Esta semana se celebraba el Día Mundial del Dolor y también el Día Mundial del Cáncer de Mama. Junto a las ginecológicas, las mujeres se ven afectadas en mayor proporción por las enfermedades relacionadas con el dolor crónico. Las migrañas, las enfermedades inflamatorias como el lupus, el síndrome del intestino irritable, la esclerosis y las enfermedades reumáticas, tienen rostro de mujer. De poco sirve celebrar que vivimos muchos más años si la calidad de vida de la mitad de la población está cercenada por el dolor. También hay hombres con fibromialgia aunque María reconoce que en general, ellos tardan mucho menos tiempo en ser diagnosticados. "Si a un hombre le duele algo, no se le cuestiona como a nosotras".

María tiene otro dolor que empeora y alimenta al primero. El dolor de ser invisible. Invisible porque a nadie le gusta oír hablar de dolor crónico. Invisible porque no hay nada más odioso que las personas quejicas. Invisible porque muy poca gente la entiende, a veces ni siquiera las personas más cercanas. Confiesa que ha deseado muchas veces que todos las que la cuestionan viviesen solo un día con esa enfermedad. "En un solo día de brote algunos se tirarían por la ventana". Invisible porque muchas personas confunden enfermedades del sistema nervioso con emociones, y emociones con enfermedades mentales. Invisible porque es difícil de explicar la sensibilidad de algunos cuerpos a las caricias, los pellizcos o un simple abrazo. Invisible porque es normal estar triste con fibromialgia, lo que no quiere decir que la tristeza sea la causa de la fibromialgia.
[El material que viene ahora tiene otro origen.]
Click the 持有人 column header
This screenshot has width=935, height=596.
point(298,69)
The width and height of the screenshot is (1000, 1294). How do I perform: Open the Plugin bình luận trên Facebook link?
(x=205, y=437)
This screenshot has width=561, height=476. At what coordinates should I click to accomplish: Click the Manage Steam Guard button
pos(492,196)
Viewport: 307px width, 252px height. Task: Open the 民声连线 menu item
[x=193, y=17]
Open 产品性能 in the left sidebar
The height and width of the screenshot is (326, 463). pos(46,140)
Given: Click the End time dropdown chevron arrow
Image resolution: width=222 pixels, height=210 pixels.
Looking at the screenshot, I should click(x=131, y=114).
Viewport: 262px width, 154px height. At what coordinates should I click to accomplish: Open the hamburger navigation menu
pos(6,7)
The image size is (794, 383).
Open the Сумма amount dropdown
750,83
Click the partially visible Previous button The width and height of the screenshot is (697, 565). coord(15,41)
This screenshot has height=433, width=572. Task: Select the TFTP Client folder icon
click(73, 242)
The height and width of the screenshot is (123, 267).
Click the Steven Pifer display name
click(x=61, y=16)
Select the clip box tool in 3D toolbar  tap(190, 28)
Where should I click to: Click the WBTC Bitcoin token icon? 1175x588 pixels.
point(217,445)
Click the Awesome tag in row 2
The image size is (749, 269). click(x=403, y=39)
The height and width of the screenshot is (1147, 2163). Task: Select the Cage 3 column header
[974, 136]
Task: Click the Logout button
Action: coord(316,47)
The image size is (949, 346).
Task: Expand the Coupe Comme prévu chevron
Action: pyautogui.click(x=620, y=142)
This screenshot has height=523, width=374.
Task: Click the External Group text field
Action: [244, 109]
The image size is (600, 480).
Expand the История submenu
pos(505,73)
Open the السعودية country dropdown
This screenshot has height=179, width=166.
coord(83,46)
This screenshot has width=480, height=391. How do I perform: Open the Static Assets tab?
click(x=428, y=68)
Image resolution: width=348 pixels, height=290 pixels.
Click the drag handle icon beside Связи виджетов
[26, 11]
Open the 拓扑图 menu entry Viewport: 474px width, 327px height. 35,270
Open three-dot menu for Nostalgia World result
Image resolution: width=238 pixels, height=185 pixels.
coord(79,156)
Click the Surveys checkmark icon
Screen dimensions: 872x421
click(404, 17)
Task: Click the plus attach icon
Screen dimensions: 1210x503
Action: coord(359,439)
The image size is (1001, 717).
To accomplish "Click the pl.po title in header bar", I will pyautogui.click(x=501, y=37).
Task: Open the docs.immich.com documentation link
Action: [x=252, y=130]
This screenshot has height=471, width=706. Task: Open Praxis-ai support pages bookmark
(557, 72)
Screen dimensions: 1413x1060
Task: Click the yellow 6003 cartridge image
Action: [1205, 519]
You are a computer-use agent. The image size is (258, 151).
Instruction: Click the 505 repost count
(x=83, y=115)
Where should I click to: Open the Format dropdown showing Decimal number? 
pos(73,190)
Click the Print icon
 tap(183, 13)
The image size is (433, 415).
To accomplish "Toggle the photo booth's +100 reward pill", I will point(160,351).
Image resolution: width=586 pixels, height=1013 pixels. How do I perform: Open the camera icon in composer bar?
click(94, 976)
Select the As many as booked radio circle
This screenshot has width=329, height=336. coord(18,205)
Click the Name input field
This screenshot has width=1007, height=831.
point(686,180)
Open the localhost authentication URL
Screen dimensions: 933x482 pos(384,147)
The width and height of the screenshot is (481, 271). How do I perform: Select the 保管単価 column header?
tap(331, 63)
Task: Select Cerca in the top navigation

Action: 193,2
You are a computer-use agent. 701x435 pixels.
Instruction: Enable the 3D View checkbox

"Invisible porque la fibromialgia que han diagnosticado 20 médicos en 10 años puede ser desdiagnosticada por otro en cinco minutos y delante de tu familia dejándote sin argumentos ante esa película que tan bien te has montado". María se ha acostumbrado a que una parte de ella permanezca velada en una felicidad autoimpuesta que a veces no es más que el espejo en el que los demás se quieren reflejar. "A nadie le molestaría que me quejase de un cáncer pero si hablo de mi fibromialgia enseguida tuercen el morro". María vive y trabaja como si no tuviese fibromialgia. La gente que lo sabe cree que la lleva bien. La lleva. Y punto. "Nadie lleva bien el dolor crónico, es imposible, a veces estás anulada y simplemente esperas a que el día siguiente sea mejor". Su trabajo le gusta y la salva de la autocompasión. Si se siente comprendida, la cosa mejora, y para eso ha contactado con algunas mujeres jóvenes que padecen la enfermedad a través de las redes sociales. "Nos escribimos y nos desahogamos un rato, es la mejor terapia".

Solo el deporte, el que cada vez tiene más limitado, la ayuda de verdad con el dolor. "Hago un esfuerzo sobrehumano por practicarlo, porque a pesar del dolor inicial, de las agujetas, siempre me compensa, durante una hora de ejercicio a veces es como si no tuviese fibromialgia, es una inyección de vida".

Han pasado ya muchos años, pero María sigue esperando el milagro. El milagro de levantarse un día y que no le duele nada. El milagro de la ciencia. El que se consigue invirtiendo en las cosas importantes.  El milagro de la sanidad pública puntera. "Y que la gente deje de votar a partidos que privatizan la sanidad, pon eso y lo de Ana Rosa, por favor". Gracias por tanto, Ana Rosa. Y a ti, María.